Before you decide on a mediator you should make sure to ask him or her to describe his or her mediation style. There are three types of mediation styles: evaluative, facilitative, and transformational. You should consider which of them would best further your goals. Some mediators choose a style and stick to it, but I, among many other mediators, prefer to pick whatever style fits the circumstances. Sometimes this approach results in use of all three styles in a single mediation session. For example, a facilitative style may work at the start of mediation, but a transformational style might be introduced later when it becomes obvious to the mediator that a participant’s prejudices, emotions, or perceptions operate as a barrier to agreement.  Finally, a mediator might use an evaluative style to move the participants through an impasse. The process of mediation allows for this kind of flexibility and creativity.

Facilitative style. In the early days of mediation, (the late sixties), facilitative mediation was the only mediation being taught and practiced. The function of the mediator is primarily procedural such that he or she is responsible for structuring a process to assist the participants in reaching  a mutually acceptable agreement. A mediator trained and practicing in the facilitative style will likely ask questions, request information, validate and normalize participants’ points of view, search for interests underneath the positions and thereby widen the field of possible solutions, and assist the participants in discovering and analyzing potential solutions. The facilitative mediator does not make recommendations to the participants, give his or her own advice or opinion as to the outcome of the case, or predict what a court would do in the case. The mediator is in charge of the process, and the parties are in charge of the outcome.

Facilitative mediators hold joint sessions with all parties present so the parties can hear each other’s points of view, but also regularly hold caucuses. (A caucus is when the participants are separated and the mediator assists each party to explore different options). They want the participants, not the attorneys, to have the major influence on whatever agreements are reached.

Evaluative Mediation, (sometimes called Directive Mediation). Evaluative mediation involves a process very similar to settlement conferences held by judges.  The mediator assists the participants in reaching resolution by pointing out the strengths and weaknesses of the participants’ respective positions, and predicting the verdict an arbitrator or a judge or jury would likely reach. Evaluative mediators might make formal, written recommendations to the participants as to the outcome of the issues. Evaluative mediators are concerned with the legal rights of the participants rather than needs and interests, and evaluate based on legal concepts of fairness. Evaluative mediators may hold an initial session where each of the participants presents its position, but most of the time the participants will be separated and the mediator will participate in the negotiation through shuttle diplomacy.

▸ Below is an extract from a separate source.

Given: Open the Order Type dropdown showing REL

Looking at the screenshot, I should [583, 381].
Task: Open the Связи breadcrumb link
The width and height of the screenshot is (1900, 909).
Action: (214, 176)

The mediator helps the participants and their attorneys evaluate their respective legal positions and the costs and benefits of pursuing litigation or arbitration.  The evaluative mediator structures the process and directly influences the outcome.

Evaluative mediation emerged in court mandated or court referred mediation. Attorneys normally work with the court to choose a mediator, (although in some instances the court will appoint a mediator from a list without participant attorneys’ input). A participant attorney is much more active in an evaluative mediation and might meet with the mediator alone or with his or her client. Further, there is an assumption in evaluative mediation that the mediator has substantive expertise or legal expertise in the  substantive area of the dispute. Because of the connection between evaluative mediation and the courts, and because of their comfort with settlement conferences, most evaluative mediators are  attorneys.

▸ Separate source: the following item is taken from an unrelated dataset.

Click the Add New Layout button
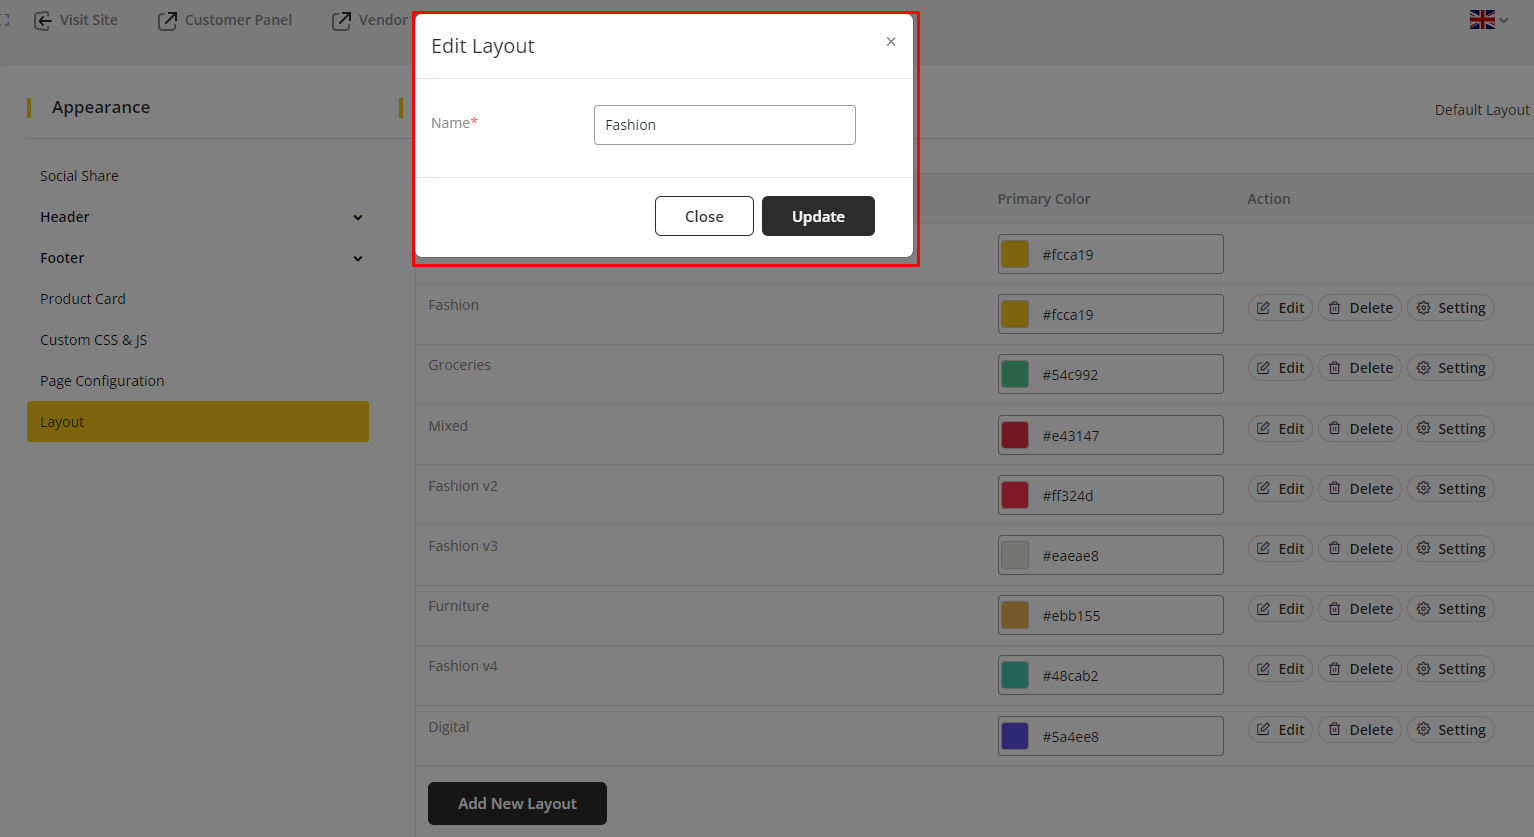 coord(517,804)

Transformative Mediation.  Transformative mediation, the newest of the three styles, came about in 1994 with the publication of The Promise of Mediation, by Joseph P. Folger and Robert A. Baruch Bush. Transformative mediation is based on the values of empowerment of the participants and recognition by each of the participants of the other’s needs, interests, values, and points of view. The potential for transformative mediation is that any or all participants or their relationships may be transformed during the mediation. Transformative mediators meet jointly with participants since only the participants can give each other recognition.

The values of transformative mediation are similar to those of early facilitative mediation with respect to its interest in empowering parties and transformation. Early facilitative mediators fully expected to gradually transform society with their pro-peace techniques. Modern transformative mediators want to continue the process by allowing and supporting parties in mediation to determine the direction of their own process. In transformative mediation the participants structure both the process and the outcome of mediations, and the mediator follows their lead.

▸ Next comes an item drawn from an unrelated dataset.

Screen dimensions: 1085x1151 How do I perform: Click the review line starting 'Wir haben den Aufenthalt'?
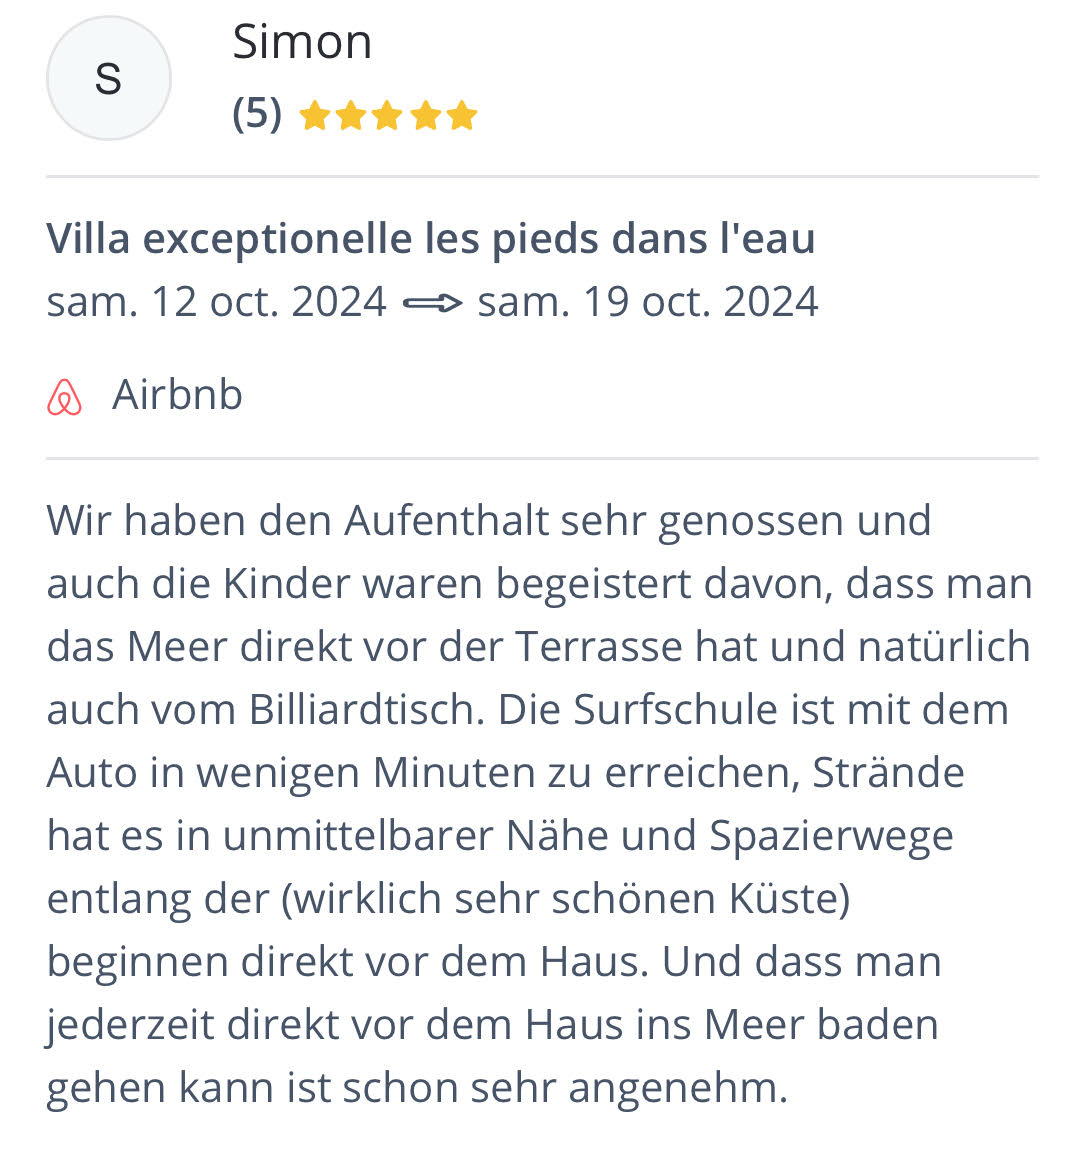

Some transformative mediation advocates theorize that win-lose processes such as litigation and arbitration have high-jacked the power of people to meet and make decisions that are in their best interests. Further, many people are barred from court or arbitration processes due to prohibitive costs and lengthy delays. However, with the introduction of a trained neutral party equipped with the tools for facilitating discussions and overcoming barriers and impasses within a safe environment, participants can successfully problem solve at a fraction of the cost of  adversarial proceedings with win/lose outcome, and the participants are allowed to pursue the interests that most matter to them.

Pros and Cons

Both the facilitative and transformational styles work well when the participates desire or must maintain an ongoing relationship. A divorcing couple with children, an employer and employee, a lender and a borrower negotiating a loan workout, and a manufacturer with a long standing relationship with a supplier are good examples of when transformational and facilitative styles are valuable. The facilitative and transformational styles are also effective in that both styles empower the participants to determine, and take responsibility for, their own outcomes. Detractors opine that facilitative and transformational mediations take too long and often end in no agreement after the first session. They also express concern that outcomes can be contrary to rights and standards of fairness, and mediators using these approaches cannot protect a weaker participant.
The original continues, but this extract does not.